Translation services for corporate documents, such as those supporting initial public offerings (IPOs), have been steadily rising, and artificial intelligence tools have enhanced the ability to meet growing demand, says the Director of Business Development & Operations at McCarthy Tétrault’s MT>Version division.

“The rise of translation technology, and AI in particular, has made the job go faster, and ultimately less expensive,” says Ivan Ivanovitch. He adds that the parent law firm has made some significant investments in translation services to meet the growing demand, accelerating the translation process and reducing costs by around 50 per cent.

“The result is we have more capacity to deal with clients who need this service, whether they are McCarthy Tétrault clients or not.”

Ivanovitch says the situations where translation services are needed have grown significantly, especially as deal making becomes more global. The most obvious cases, he says, involve firms raising capital, such as an IPO, and there is a need to go into markets where the primary language is not English.

The most common need for translation in Canada is from English into French and the other way around. Still, Ivanovitch says MT>Version can provide services in 185 languages, outsourcing those that it can’t do itself. Most of its translation work is done in-house, with French, Spanish, Mandarin among the languages most worked with, though Arabic and Russian translations are common.

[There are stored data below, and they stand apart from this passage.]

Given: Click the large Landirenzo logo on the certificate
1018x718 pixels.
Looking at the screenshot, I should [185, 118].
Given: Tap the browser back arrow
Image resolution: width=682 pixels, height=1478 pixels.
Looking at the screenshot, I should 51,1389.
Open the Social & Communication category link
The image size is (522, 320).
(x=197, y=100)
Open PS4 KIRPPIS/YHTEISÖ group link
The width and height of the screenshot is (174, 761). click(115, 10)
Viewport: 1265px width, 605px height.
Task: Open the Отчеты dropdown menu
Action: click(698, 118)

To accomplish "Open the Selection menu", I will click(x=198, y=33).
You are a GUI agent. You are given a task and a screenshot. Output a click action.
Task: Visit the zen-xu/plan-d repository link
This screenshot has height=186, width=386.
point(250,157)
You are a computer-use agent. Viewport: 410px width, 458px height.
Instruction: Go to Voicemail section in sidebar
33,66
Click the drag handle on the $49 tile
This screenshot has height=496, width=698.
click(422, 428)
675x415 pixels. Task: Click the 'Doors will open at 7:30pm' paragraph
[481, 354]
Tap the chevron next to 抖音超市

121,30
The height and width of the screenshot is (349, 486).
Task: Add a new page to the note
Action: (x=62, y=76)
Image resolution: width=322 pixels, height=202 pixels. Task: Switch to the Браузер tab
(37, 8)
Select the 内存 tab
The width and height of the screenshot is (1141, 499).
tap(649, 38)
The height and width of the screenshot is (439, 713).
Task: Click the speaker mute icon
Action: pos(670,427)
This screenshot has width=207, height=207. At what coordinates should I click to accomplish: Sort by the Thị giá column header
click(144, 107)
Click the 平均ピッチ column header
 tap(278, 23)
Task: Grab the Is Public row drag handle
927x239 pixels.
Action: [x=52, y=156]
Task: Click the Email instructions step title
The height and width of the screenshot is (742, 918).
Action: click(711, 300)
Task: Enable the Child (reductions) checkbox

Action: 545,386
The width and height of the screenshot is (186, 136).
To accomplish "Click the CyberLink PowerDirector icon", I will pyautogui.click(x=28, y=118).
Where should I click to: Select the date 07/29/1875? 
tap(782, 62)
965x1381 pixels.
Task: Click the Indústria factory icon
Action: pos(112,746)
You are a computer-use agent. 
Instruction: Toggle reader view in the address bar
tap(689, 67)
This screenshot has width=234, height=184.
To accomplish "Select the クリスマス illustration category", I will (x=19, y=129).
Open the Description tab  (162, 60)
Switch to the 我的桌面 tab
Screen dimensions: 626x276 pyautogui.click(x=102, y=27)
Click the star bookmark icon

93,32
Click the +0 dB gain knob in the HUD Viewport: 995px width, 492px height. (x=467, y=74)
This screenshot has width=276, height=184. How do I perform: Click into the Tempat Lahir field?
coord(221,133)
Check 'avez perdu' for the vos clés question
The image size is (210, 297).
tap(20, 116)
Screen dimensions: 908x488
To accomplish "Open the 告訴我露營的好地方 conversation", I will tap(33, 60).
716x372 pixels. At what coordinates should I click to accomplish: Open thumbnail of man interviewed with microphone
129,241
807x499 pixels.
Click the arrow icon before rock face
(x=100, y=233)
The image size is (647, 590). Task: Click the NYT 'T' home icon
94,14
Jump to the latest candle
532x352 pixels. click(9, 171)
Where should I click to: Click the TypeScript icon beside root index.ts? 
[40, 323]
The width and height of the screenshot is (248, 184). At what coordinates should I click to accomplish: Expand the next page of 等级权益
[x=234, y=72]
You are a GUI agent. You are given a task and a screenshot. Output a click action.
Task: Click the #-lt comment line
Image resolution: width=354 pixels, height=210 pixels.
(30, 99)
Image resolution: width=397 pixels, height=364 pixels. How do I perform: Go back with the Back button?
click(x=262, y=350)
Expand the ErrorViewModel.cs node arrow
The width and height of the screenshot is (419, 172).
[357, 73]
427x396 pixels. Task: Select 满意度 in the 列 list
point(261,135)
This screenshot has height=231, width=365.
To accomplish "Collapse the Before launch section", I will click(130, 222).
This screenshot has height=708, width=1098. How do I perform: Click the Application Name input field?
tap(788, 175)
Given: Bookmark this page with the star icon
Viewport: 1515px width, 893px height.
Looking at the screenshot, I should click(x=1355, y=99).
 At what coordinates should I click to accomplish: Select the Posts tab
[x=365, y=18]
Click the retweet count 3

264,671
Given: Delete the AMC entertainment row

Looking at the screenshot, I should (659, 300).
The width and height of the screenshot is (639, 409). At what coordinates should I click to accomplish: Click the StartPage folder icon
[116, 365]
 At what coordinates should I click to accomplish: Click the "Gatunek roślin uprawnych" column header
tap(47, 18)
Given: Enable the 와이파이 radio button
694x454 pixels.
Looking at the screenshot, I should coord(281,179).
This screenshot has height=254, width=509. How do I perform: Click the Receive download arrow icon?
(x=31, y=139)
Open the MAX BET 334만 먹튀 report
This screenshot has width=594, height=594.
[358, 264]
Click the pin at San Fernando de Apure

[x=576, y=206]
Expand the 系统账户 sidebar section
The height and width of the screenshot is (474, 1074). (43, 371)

Ivanovitch provides one example where one project involving an M&A transaction required translation of 475 records totalling 2.8 million words - from German, Portuguese and Spanish into English in 10 days. The result was that MT>Version reduced the turnaround and reduced costs to 45 per cent of what it might have cost in the past.

Ivanovitch says the firm’s translation technology uses AI specializing in business translation to come up with the first draft. An MT>Version database helps the translation’s accuracy with more than 10 million legal terms.

However, Ivanovitch says there is an important human component to the translation process. MT>Version has translators specialized in legal translation and access to lawyers experienced in translation who can sign off on a translation being an exact rendering of the original in the other language.

MT>Version also provides four levels AI translation and human review, based on clients’ needs, says Ivanovitch. These include:

  • machine translation only, with an accuracy disclaimer, which can be done in as little in a day and suitable for understanding general content
  • machine translation, post-editing and quality control that can be done in three days, again with an accuracy disclaimer
  • machine translation and review by a lawyer-revisor, which does not come with certification but provides accuracy, conformity, and consistency
  • machine translation, review by a lawyer revisor with translation certification and quality control.

For the same document with less than 15,000 words, these services’ costs range from $3,000 to $10,000.

Ivanovitch also says that MT>Version can provide data protection for sensitive documents, “something better, in addition to better accuracy than what a Google Translate,” could provide.